▶ _Records for this exercise_:
+ + +

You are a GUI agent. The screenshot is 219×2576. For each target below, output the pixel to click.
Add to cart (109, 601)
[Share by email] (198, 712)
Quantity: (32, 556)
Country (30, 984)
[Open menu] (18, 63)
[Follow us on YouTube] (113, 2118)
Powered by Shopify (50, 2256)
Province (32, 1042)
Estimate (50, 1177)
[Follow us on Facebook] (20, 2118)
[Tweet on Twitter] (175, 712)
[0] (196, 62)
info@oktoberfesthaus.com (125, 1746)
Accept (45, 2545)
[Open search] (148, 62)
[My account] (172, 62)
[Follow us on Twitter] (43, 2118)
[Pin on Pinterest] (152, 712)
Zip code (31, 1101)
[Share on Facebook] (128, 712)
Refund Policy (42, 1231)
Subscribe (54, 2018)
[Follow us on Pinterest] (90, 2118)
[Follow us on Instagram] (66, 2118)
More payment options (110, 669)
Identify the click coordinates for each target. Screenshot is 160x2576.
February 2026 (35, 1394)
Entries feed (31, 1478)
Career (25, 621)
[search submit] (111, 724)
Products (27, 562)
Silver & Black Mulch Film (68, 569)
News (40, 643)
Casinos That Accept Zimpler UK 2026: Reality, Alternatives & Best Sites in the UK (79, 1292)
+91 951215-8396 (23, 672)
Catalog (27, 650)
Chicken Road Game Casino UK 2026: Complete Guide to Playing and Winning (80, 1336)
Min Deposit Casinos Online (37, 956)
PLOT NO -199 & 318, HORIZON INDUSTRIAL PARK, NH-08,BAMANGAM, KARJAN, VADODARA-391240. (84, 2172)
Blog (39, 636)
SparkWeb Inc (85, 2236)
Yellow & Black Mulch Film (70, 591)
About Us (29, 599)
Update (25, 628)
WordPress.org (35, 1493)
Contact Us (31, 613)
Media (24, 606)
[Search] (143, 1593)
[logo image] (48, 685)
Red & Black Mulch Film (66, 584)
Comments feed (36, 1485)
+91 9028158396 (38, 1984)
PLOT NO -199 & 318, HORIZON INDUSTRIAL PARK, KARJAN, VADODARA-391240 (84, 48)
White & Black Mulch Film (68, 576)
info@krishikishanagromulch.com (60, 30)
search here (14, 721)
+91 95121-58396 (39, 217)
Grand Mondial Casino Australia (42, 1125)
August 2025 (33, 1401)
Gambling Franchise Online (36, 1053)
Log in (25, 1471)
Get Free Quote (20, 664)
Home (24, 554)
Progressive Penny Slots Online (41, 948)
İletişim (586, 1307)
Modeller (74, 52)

+ + +

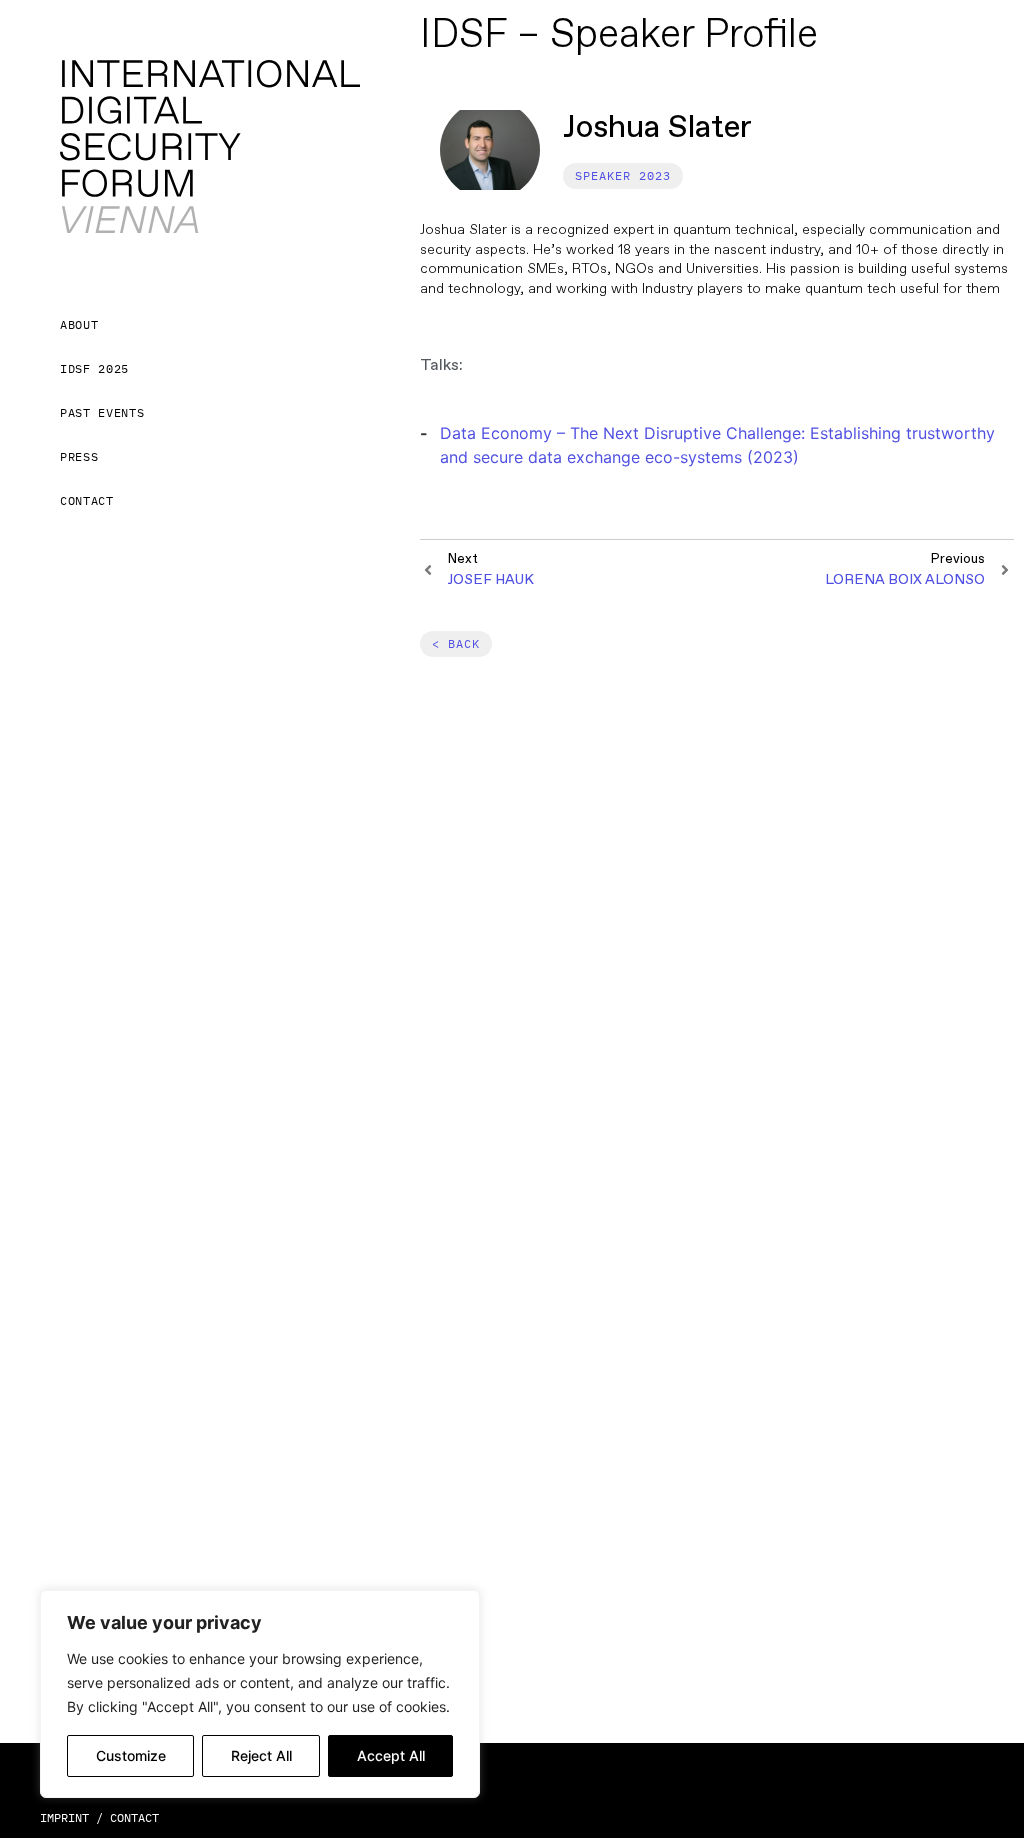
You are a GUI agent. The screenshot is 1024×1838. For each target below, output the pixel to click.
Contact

+ + +

▶ _Exercise objective_: Only the lines above from the line with "Red & Black Mulch Film (66, 584)" to the line with "August 2025 (33, 1401)", those two lines included, should be reproduced exactly.

▶ _Exercise solution_:
Red & Black Mulch Film (66, 584)
Comments feed (36, 1485)
+91 9028158396 (38, 1984)
PLOT NO -199 & 318, HORIZON INDUSTRIAL PARK, KARJAN, VADODARA-391240 (84, 48)
White & Black Mulch Film (68, 576)
info@krishikishanagromulch.com (60, 30)
search here (14, 721)
+91 95121-58396 (39, 217)
Grand Mondial Casino Australia (42, 1125)
August 2025 (33, 1401)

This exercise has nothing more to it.